Extract to read:

>> Begin

The Beautiful Simplicity of Hollow Knight (and How to Improve It Even Further)

TL;DR: Hollow Knight is mainly characterized by dual-purpose design and general minimalism. A particular feature is the use of fluid builds based on charms that can be (un)equipped rather than a skill tree. However, changing builds can be too much blind trial and error while geo (the game’s currency) becomes too abundant too early in the game. One solution to this could be having the player pay geo for (un)equipping charms.

Hollow Knight is the story of a nameless bug who explores the depths of a fallen kingdom, thereby slaying countless foes with his nail and uncovering the history of the mysterious place as well as his own fate. It is a Metroidvania type of game released in 2017 and—as far as I’m concerned—one of the best (if not the best) installations of this genre so far.

One factor that makes this game so great is that it builds a lot on the concept of dual-purpose design. Dual purpose design, as the name suggests, means that one game mechanic serves two different purposes, e.g., Super Mario’s jump, which is used for platforming as well as defeating enemies. If you want to learn more about this concept, Mark Brown made a video about it for his awesome channel Game Maker’s Toolkit, from which I draw a lot of my design inspiration.

Apart from that, Hollow Knight also generally employs a rather minimalistic approach. There are only two weapons in the game and the primary weapon—the nail—can be upgraded a total of only four times. When you hit enemies with the nail, you take HP from them and at the same time gain soul (dual purpose!). Soul is used for both, healing and using one of the three spells you can collect during the game. This simple set-up has two particular effects that make Hollow Knight exciting: First, during fights, you have to decide between healing and attacking with the powerful spells. Second, when low on health (which is very limited) and out of soul, you are forced to risk approaching enemies and hitting them.

The second resource in Hollow Knight besides soul is geo, which is the kingdom’s currency. Since there are no health and magic potions to be bought (because soul), geo is exclusively used for purchasing items that let you advance in the game or make you more powerful (such as mask shards, which upgrade your health Zelda-style). Therefore, geo is essentially experience.

>> End

Records to process:

>> Begin

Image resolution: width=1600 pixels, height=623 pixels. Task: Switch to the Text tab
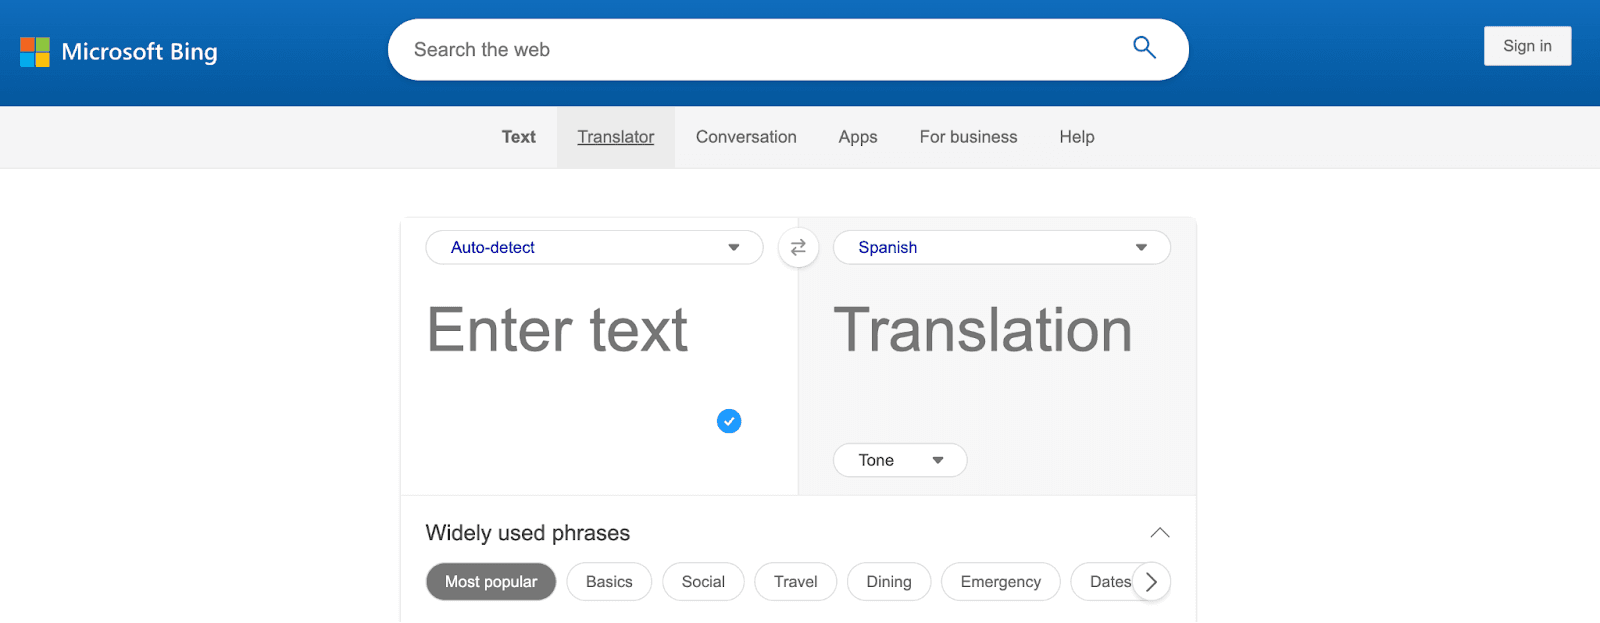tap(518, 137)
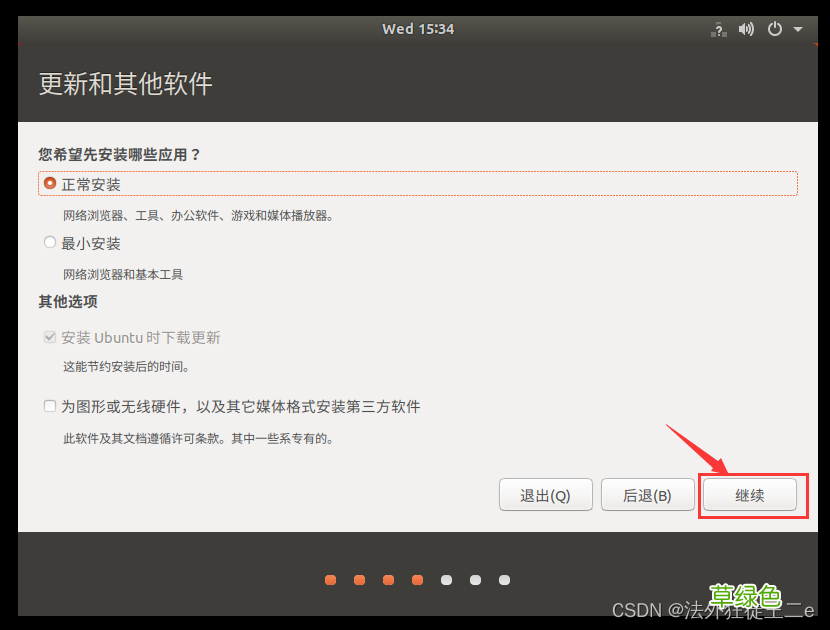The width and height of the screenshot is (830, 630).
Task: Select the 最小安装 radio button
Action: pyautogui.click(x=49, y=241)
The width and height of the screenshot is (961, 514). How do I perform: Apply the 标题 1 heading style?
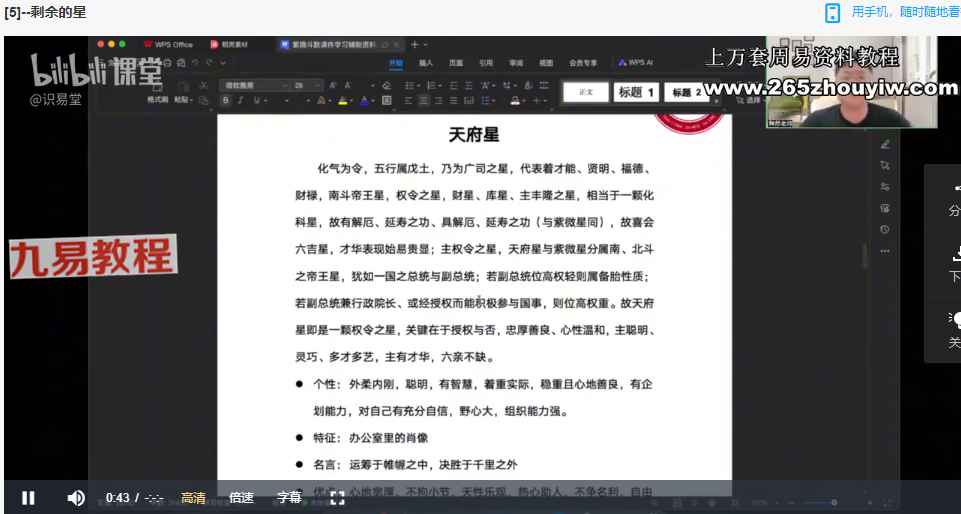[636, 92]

>> End
>> Begin

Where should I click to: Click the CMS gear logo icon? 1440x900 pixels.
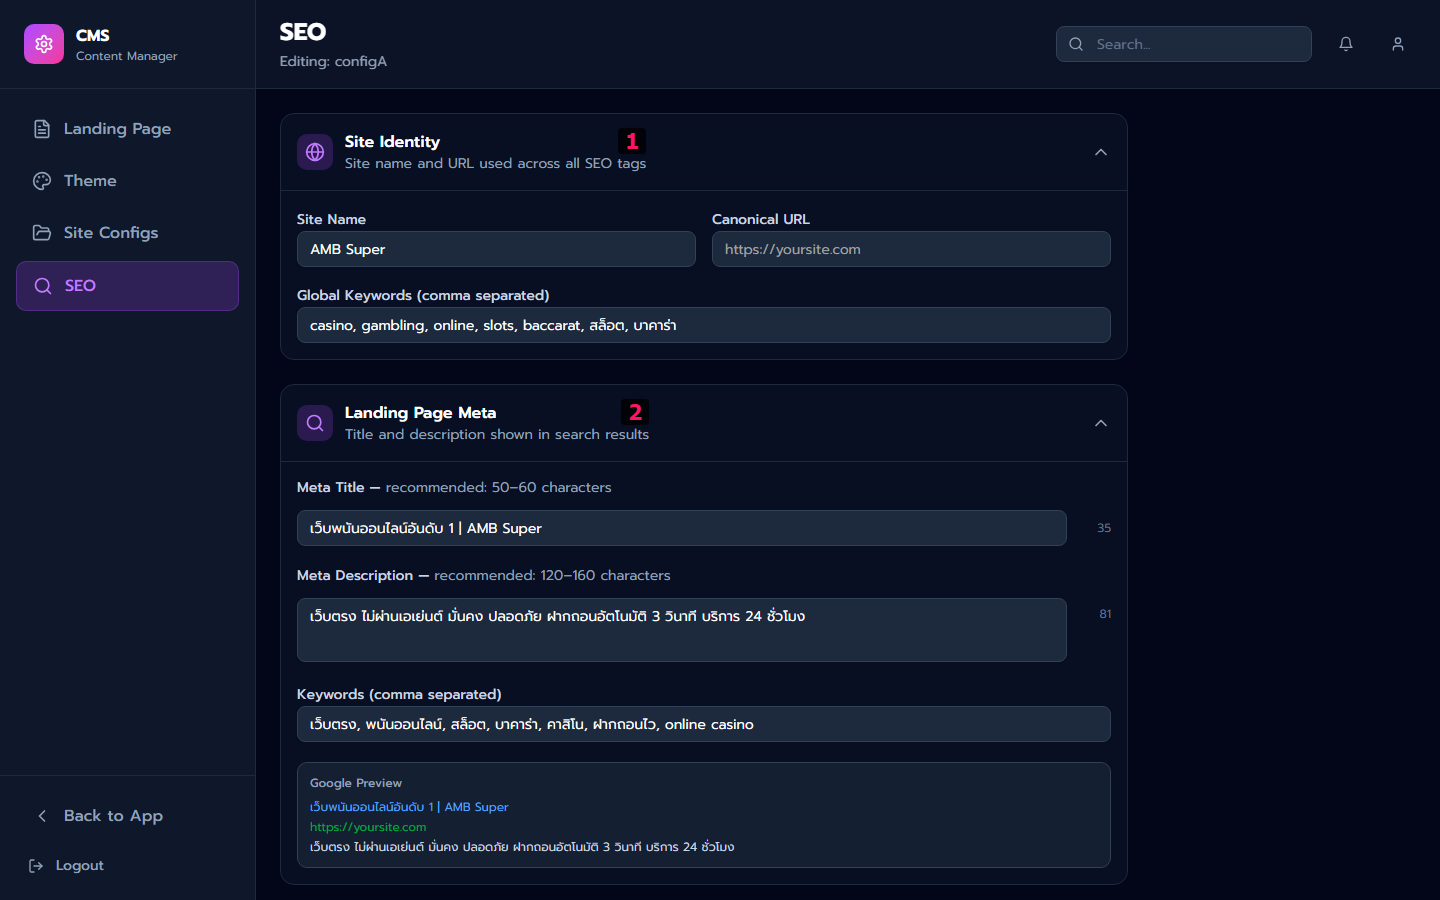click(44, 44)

>> End
>> Begin

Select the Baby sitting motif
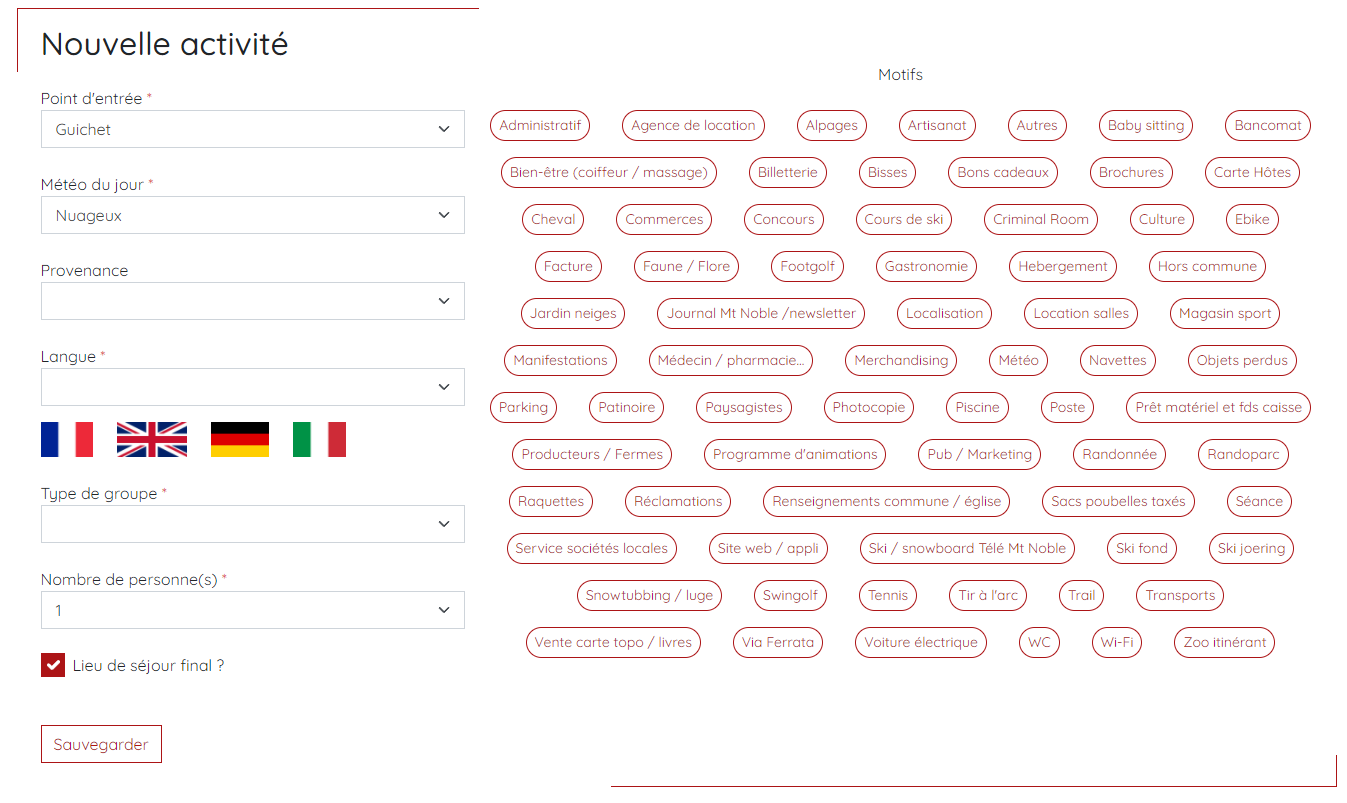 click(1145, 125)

>> End

Your tasks:
• a. From the Hollow Knight article, extract the stretch from "Hollow Knight is the" through "my design inspiration." and copy it word for word.
• b. Convert the stretch of the records from the line containing "Where should I" through the line containing "click(44, 44)" into a Markdown table with the columns No. and Text, numbering each row and omitting blank lines. Leave the pictures out.

Responses:
• a.
Hollow Knight is the story of a nameless bug who explores the depths of a fallen kingdom, thereby slaying countless foes with his nail and uncovering the history of the mysterious place as well as his own fate. It is a Metroidvania type of game released in 2017 and—as far as I’m concerned—one of the best (if not the best) installations of this genre so far.

One factor that makes this game so great is that it builds a lot on the concept of dual-purpose design. Dual purpose design, as the name suggests, means that one game mechanic serves two different purposes, e.g., Super Mario’s jump, which is used for platforming as well as defeating enemies. If you want to learn more about this concept, Mark Brown made a video about it for his awesome channel Game Maker’s Toolkit, from which I draw a lot of my design inspiration.

• b.
| No. | Text |
|---|---|
| 1 | Where should I click to: Click the CMS gear logo icon? 1440x900 pixels. |
| 2 | click(44, 44) |